Page excerpt: Begin

The VA claims process can be lengthy and bring up stresses and emotions related to service, injury or illness. Veterans may be anxious about a required compensation and pension physical or mental health exam and frustrated with delays and bureaucratic hurdles in the process. In cases related to trauma, the process may bring up difficult memories. Being aware of the process can help you to provide support and understanding through the process.
UNDERSTAND HOW IMPORTANT YOU ARE IN THE PROCESS
As a provider, you may play an important role in the VA claims process. Veterans will often need information from their provider to support their claim for VA service-connected disability compensation. You are legally allowed to make necessary disclosures of information consistent with applicable laws, including the Health Insurance Portability and Accountability Act (HIPAA), and the Substance Abuse Act.
It is also important for you to know what conditions to flag for possible service-connection. You can then tell the veteran that applying for VA benefits is a possible avenue. For instance, if a veteran has PTSD as a result of military sexual trauma or race-based military trauma.
When evaluating conditions, information from treating sources is essential to accurately assess the onset and severity of claimants' impairments and their effect on functional capacity. This applies to new claims, determinations of continuing eligibility for current beneficiaries, and appeals.
WHAT INFORMATION MAY BE DISCLOSED?
Psychotherapy notes, as defined by HIPAA, are protected and do not need to be submitted. VA will not re-disclose medical records it receives to other entities or individuals without prior written consent, except in the very limited manner permitted or required by federal law and regulations. (45 CFR § 164.501. Privacy Act of 1974, Freedom of Information Act, and federal regulations per 20 CFR 401.)
For more information: VA Form 21-4142, Authorization to Disclose Information to the Department of Veterans Affairs (VA), to be completed by the veteran, legally authorizes you and other professionals to release medical records.
GUIDELINES FOR A PTSD MENTAL HEALTH EVALUATION
We offer an outline for a comprehensive evaluation by a mental health professional.
WRITING A PTSD STRESSOR STATEMENT
We guide the veteran step-by-step through the process of preparing an effective stressor statement for their PTSD claim.
PTSD STATEMENTS FROM FRIENDS AND FAMILY MEMBERS
Family members and friends have an idea of how the veteran’s life has been affected by military service. Here’s how to tell the VA what they have observed.
DISABILITY BENEFITS QUESTIONNAIRES
Disability benefits questionnaires (DBQs) are forms for non-VA healthcare providers to complete in order to provide evidence in the veteran’s disability compensation and pension claims. DBQs are important for veterans who receive primary care outside of the VA as it is a substitute for an evaluation from a VA provider.
DBQs document the medical condition or symptoms for VA to evaluate the veteran's claim for disability or pension benefits. Onset of the condition, clinical course, and the current state of the condition will provide the rating specialist with enough information of the veteran’s condition.
Because the rating specialist has a non-medical background, it is important that you are as clear as possible and provide as much information as the form allows.
A list of DBQs for service conditions can be found at: https://www.benefits.va.gov/compensation/dbq_publicdbqs.asp.

Page excerpt: End

* [Set of tasks]
**A)** Answer these questions from the VA claims page, one answer per line, marked the same way:
(i) Which form, completed by the veteran, authorizes providers to release medical records?
(ii) Which notes, as defined by HIPAA, do not need to be submitted?
(iii) What kind of background does the rating specialist have?
**B)** Print a section of the VA claims page exactly, beginning at the words "It is also important" and stopping after "beneficiaries, and appeals.".
The rows below have no connection to the VA claims page.

Data supplied: Begin

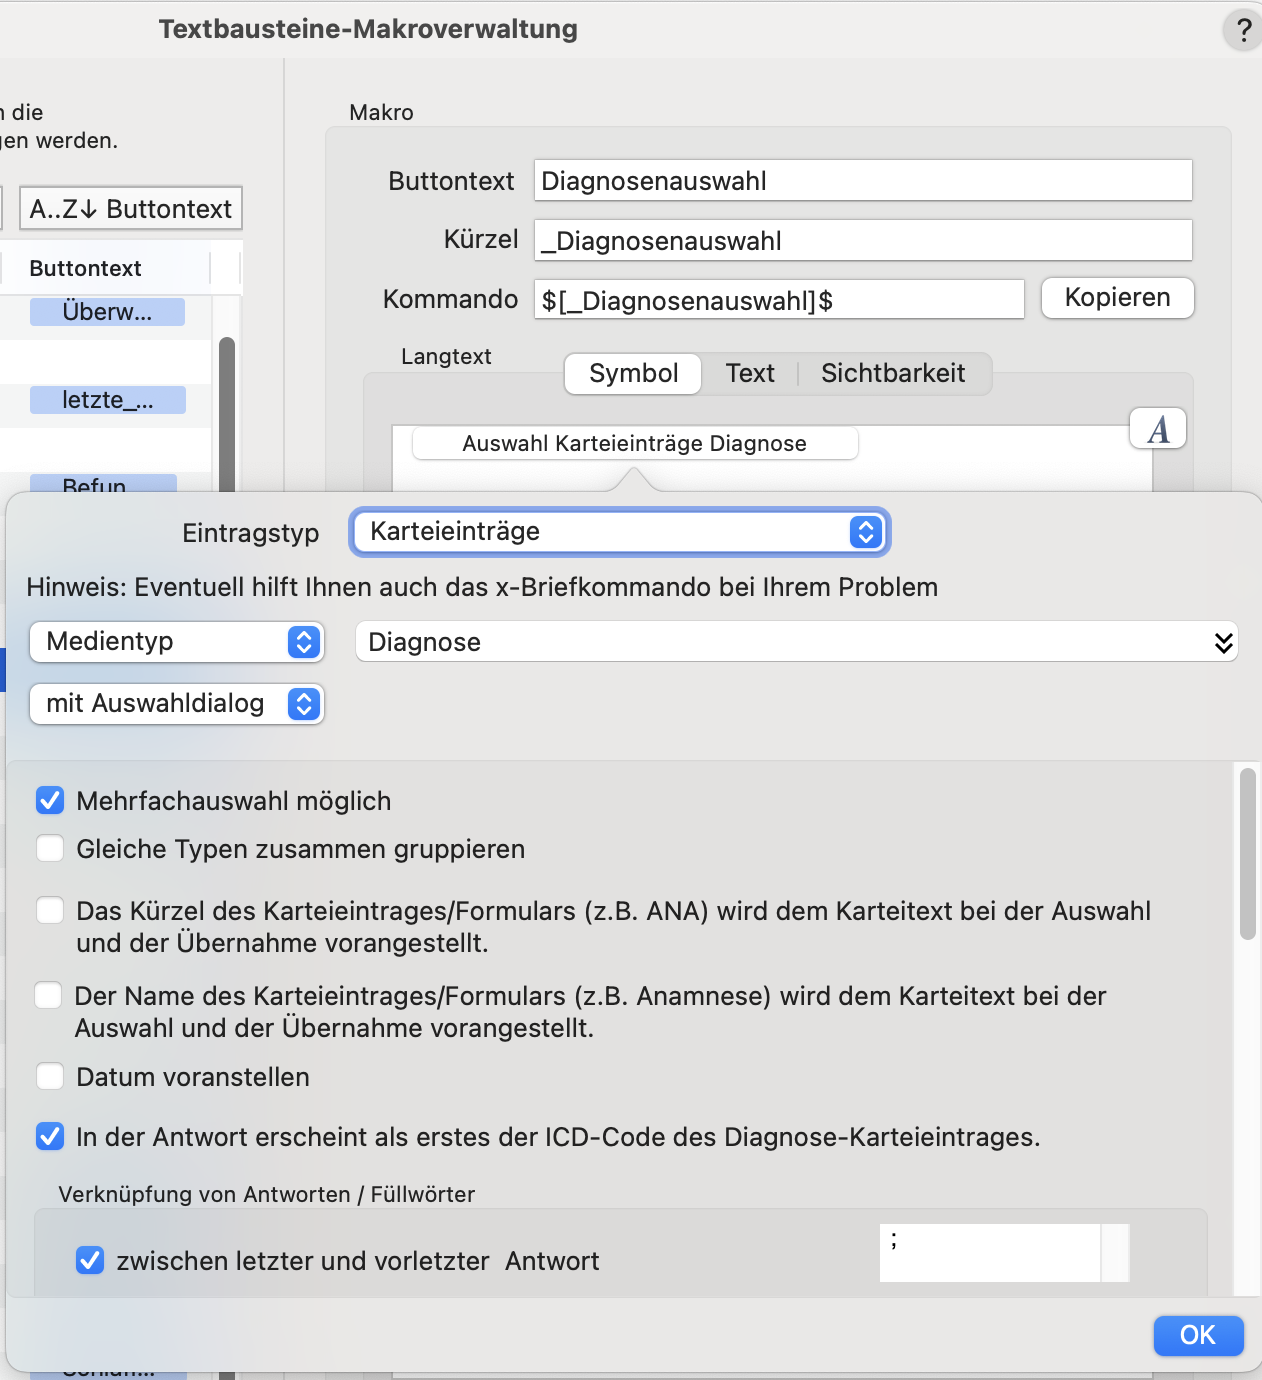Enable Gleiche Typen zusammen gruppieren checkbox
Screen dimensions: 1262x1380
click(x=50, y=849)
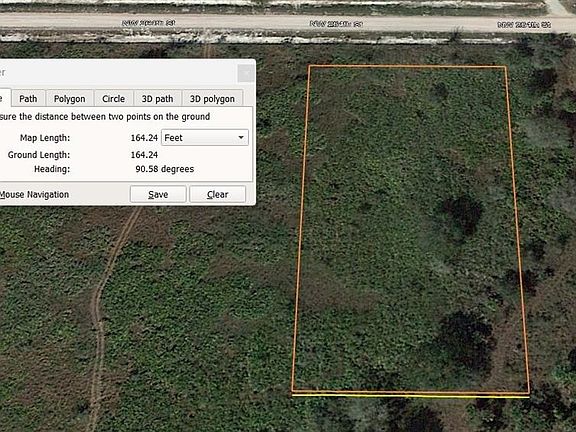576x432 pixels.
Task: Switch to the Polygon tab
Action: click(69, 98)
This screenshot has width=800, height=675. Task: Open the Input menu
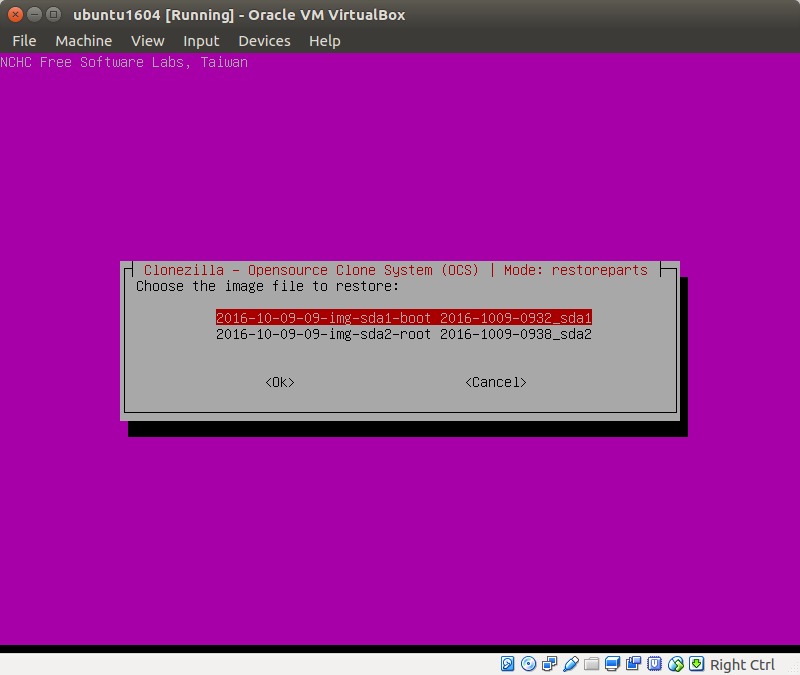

Data supplied: End

* [Answer list]
**A)**
(i) VA Form 21-4142, Authorization to Disclose Information to the Department of Veterans Affairs (VA)
(ii) Psychotherapy notes
(iii) A non-medical background

**B)**
It is also important for you to know what conditions to flag for possible service-connection. You can then tell the veteran that applying for VA benefits is a possible avenue. For instance, if a veteran has PTSD as a result of military sexual trauma or race-based military trauma.
When evaluating conditions, information from treating sources is essential to accurately assess the onset and severity of claimants' impairments and their effect on functional capacity. This applies to new claims, determinations of continuing eligibility for current beneficiaries, and appeals.